- Problem to solve
Hand back the entries exactly as written, minus every picture.

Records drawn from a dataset
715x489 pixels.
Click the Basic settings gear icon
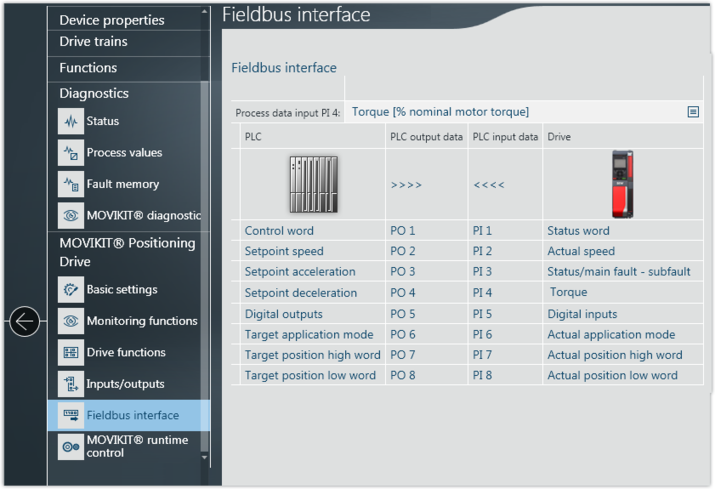(70, 290)
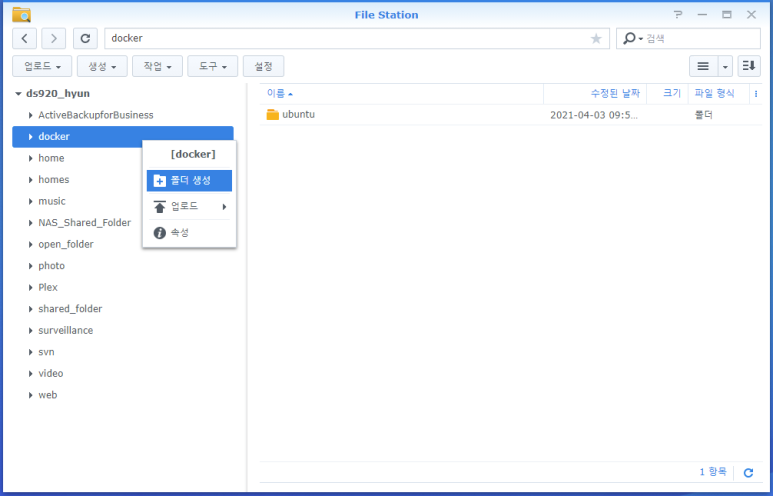Switch to list view mode icon

[703, 66]
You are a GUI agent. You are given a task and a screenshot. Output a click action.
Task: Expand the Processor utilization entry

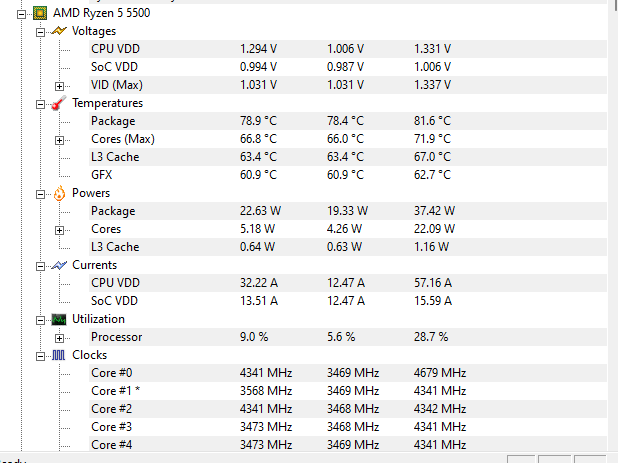(60, 337)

- Answer space
715x489 pixels.
Click the Basic settings gear icon
(70, 290)
Switch to list view mode icon

[703, 66]
You are a GUI agent. You are given a task and a screenshot. Output a click action.
Task: Expand the Processor utilization entry

(60, 337)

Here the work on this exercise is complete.